Source passage
A long dry streak is really puting me into the "nice guy" mindset and I'm scared of who I'm becoming

I'm still a virgin and never had a gf, but I have been on a few dates/hangouts last year and early this year. But once quarantine started my dating & social life came to a stop and hasn't returned yet, and being alone for this long is turing me into someone I don't want to be.

Being home from college since march has caused me to have 0 friends, 0 social circles, and have a generally boring life. When I had friends and was going out more in college, I didn't focus as much on my dating life because even if I only got 1-2 dates a month, I had other things going on in my life. Friends, school, clubs, etc. all kept me busy. I also knew that being on a college campus surrounded by people my age, I would have opportunities to find girls to date.

Data excerpt
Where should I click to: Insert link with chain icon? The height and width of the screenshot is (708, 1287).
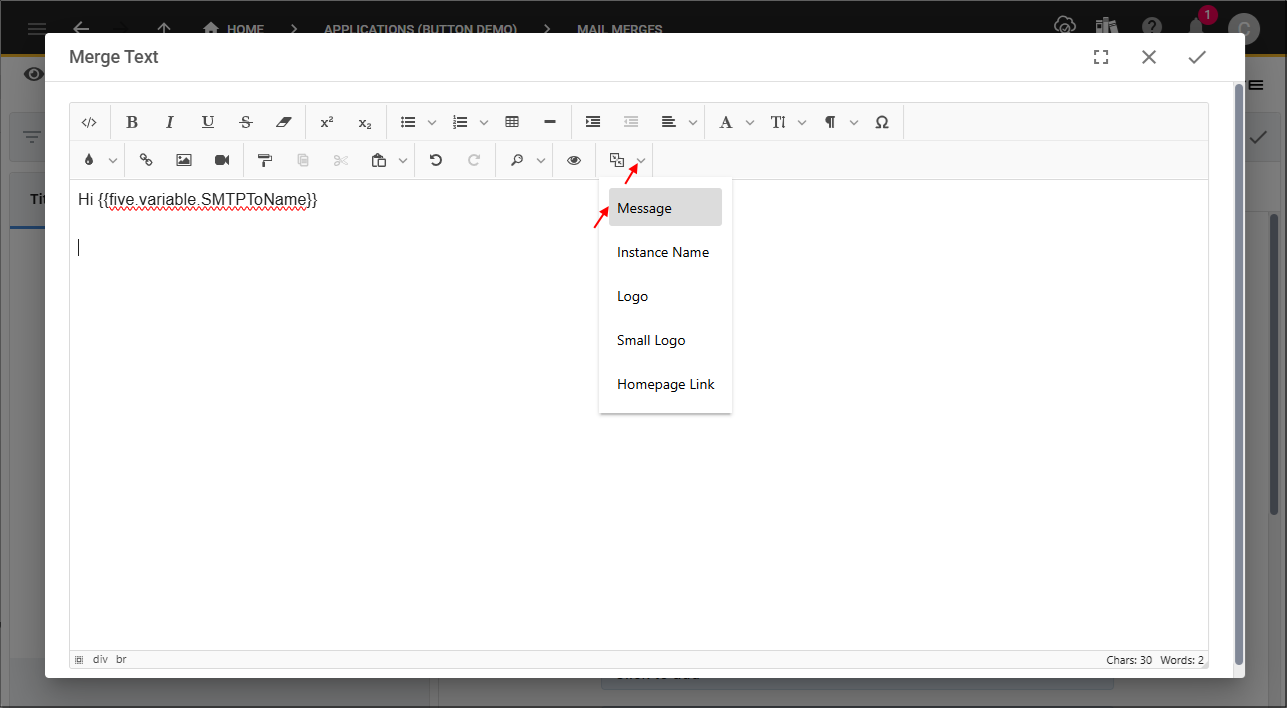(146, 160)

Activity list
1. Translate this sentence from the post about dating into German: "Friends, school, clubs, etc. all kept me busy."
2. Retype the part of the post about dating that opens with the words containing "I'm still a" and closes with "girls to date.".
The lines above are separate from the post about dating.

Expected responses
1. Freunde, Schule, Clubs usw. hielten mich alle beschäftigt.

2.
I'm still a virgin and never had a gf, but I have been on a few dates/hangouts last year and early this year. But once quarantine started my dating & social life came to a stop and hasn't returned yet, and being alone for this long is turing me into someone I don't want to be.

Being home from college since march has caused me to have 0 friends, 0 social circles, and have a generally boring life. When I had friends and was going out more in college, I didn't focus as much on my dating life because even if I only got 1-2 dates a month, I had other things going on in my life. Friends, school, clubs, etc. all kept me busy. I also knew that being on a college campus surrounded by people my age, I would have opportunities to find girls to date.